Some examples for fonts in T1 font-encoding

Found in a full MiKTeX installation, but also in my (portable) TeX Live installation:

font test result: fonts with good distinction between I and l

\documentclass[12pt]{article}

\usepackage[T1]{fontenc}
\usepackage[english]{babel}
\usepackage{lmodern}

\newcommand*{\test}{W. H. Gates III. | Ill Bill}
\newcommand*{\testfont}[2]{#1: \textsf{\fontfamily{#2}\selectfont\test}}

\setlength{\parindent}{0pt}
\linespread{1.5}

\begin{document}

\testfont{Cabin}{Cabin-TLF}

\testfont{Cantarell}{fca}

\testfont{Comfortaa}{fco}

\testfont{Iwona}{iwona}

\testfont{Kp-Sans}{jkpss}

\testfont{PT-Sans}{PTSans-TLF}

- * - * - * - * - * - * - * - * - * - * - * - * - * -

\testfont{Tahoma}{tahoma}

\testfont{MS Trebuchet}{trebuchet}% I mixed up the name, it should have been "Trebuchet MS".

\testfont{Verdana}{verdana}

\end{document}

If used alone or with their family companions, most of them are called with a \usepackage command. For the three fonts below the starred line one needs to manually install the winfonts package.

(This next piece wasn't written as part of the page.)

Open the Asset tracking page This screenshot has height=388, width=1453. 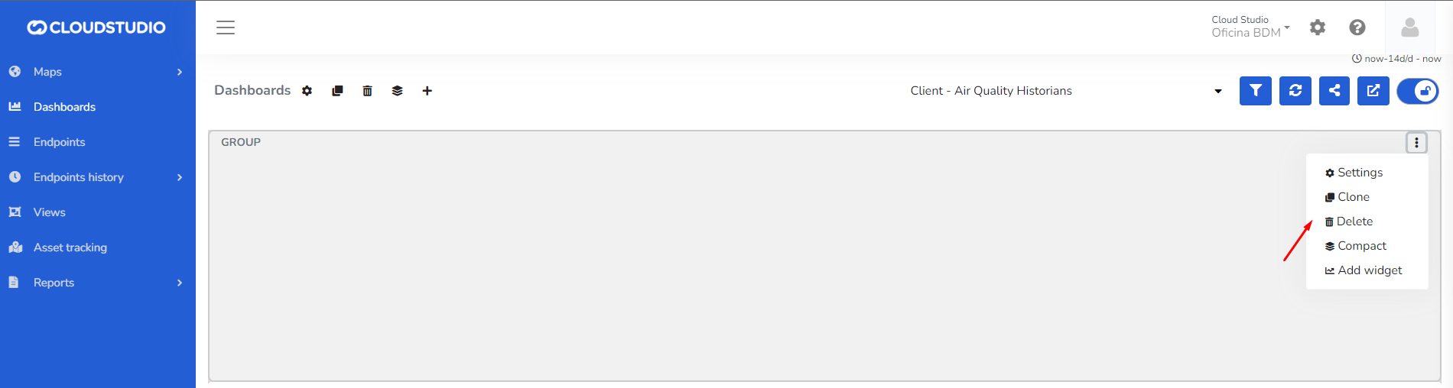70,247
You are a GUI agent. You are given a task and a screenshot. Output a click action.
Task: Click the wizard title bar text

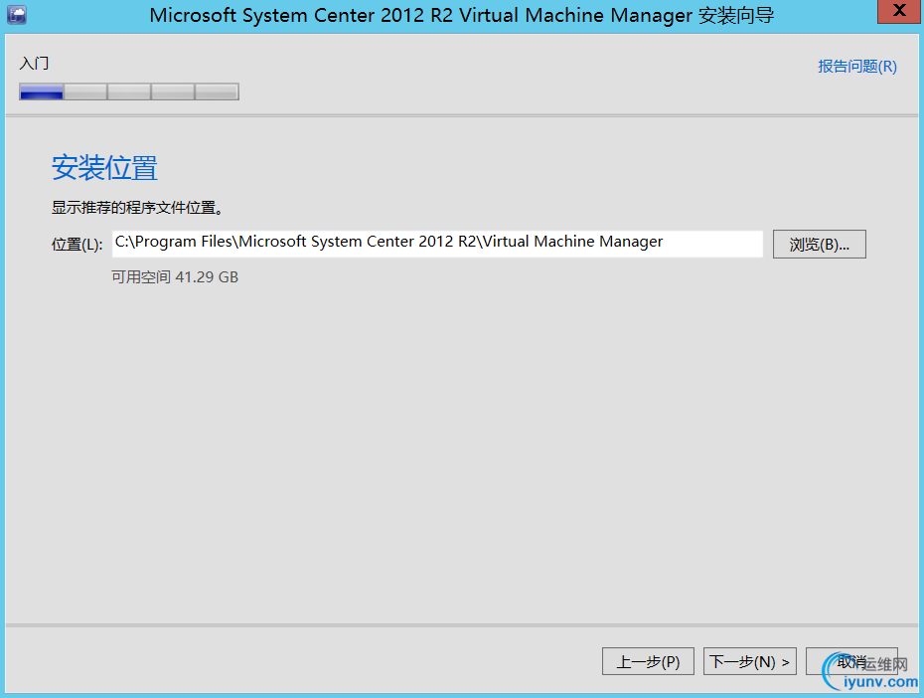[462, 15]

Just for comparison some fonts with no or only a little distinction between big i and small L:

font test result: fonts with no or slight distinction between I and l

  • 1
    Looks like there are two clear ways to disambiguate uppercase-i and lowercase-L: add something "horizontal" at both ends of the uppercase-i (as in Tahoma and Verdana above), or add something at the bottom-right of the lowercase-L. Surprising to find that a font that does both seems so hard to find. IMO a font aiming for clarity should never have just a simple vertical bar, for either of the two letters. – ShreevatsaR Jan 21 at 2:37
7

What about the new Source Sans Pro by Adobe? enter image description here

  • Yes, I’ve forgotten (but I wrote “examples”). – Speravir Dec 13 '12 at 16:33
5

A true sans-serif font might opt to add a finial to the lower case L, such as
http://www.fonts101.com/search/din+mittel

DIN 1451 Mittelschrift example

With the usual caveat involved in using truetype fonts in LaTeX.

5

Not in TeX Live (not yet, at least), but if you’re using xetex or luatex, here’s an option: IBM has just released a beta version of its new corporate type family, IBM Plex, containing unambiguous sans as well as monospace and serif fonts, all with real italics and in eight weights. The family is open source and available at github.com/IBM/plex.

\documentclass{article}
\usepackage{fontspec}
\setmainfont{IBMPlexSans-Regular.otf}
\begin{document}
Kim Jong Il
\end{document}

output

Another unambiguous sans is Archia, of which the regular weight is available free with a tweet or a Facebook share (the whole family of six upright weights has a “pay what you want” pricing policy).

sample of Archia

(There are more samples on Behance.)

Don’t overlook the Go fonts by Bigelow & Holmes, which are available in TeX Live. As Chuck Bigelow explains in his notes (texmf-dist/doc/fonts/gofonts/gofonts.pdf), this family conforms to the German DIN 1450 legibility standard, nicely described by Linotype.

sample of Go

Also noteworthy is Luciole, which is designed for readers with impaired vision. Its regular, italic, bold, and bold italic are free:

sample of Luciole

Update: Thanks to Bob Tennent, CTAN now has a package supporting IBM Plex for LaTeX and pdfLaTeX as well as XeLaTeX and LuaLaTeX.

4

Another fine choice is the Raleway font, which is available in a recent TeXlive via \usepackage{raleway}. It is interoperable with pdftex, but also with the new Unicode engines xetex and luatex.

\documentclass{article}
\usepackage{raleway}
\begin{document}
\sffamily
W. H. Gates III. | Ill Bill
\end{document}

enter image description here

3

Besides choosing fonts to be used in the document itself, it is also helpful to have a good font for doing the editing work. There it is equally helpful to be able to distinguish characters like o O 0 Q and l I | easily. My recommendation is neither free nor cheap but after switching editing fonts for some time I have setteled with PragmataPro.

2

I like Tahoma and Verdana because they have serifs on the capital I, but the rest of the characters are sans-serif.

1

Segoe UI works as well. I don't know if this font is commonly available. I think it's what my Outlook uses for the calendar, folders, etc.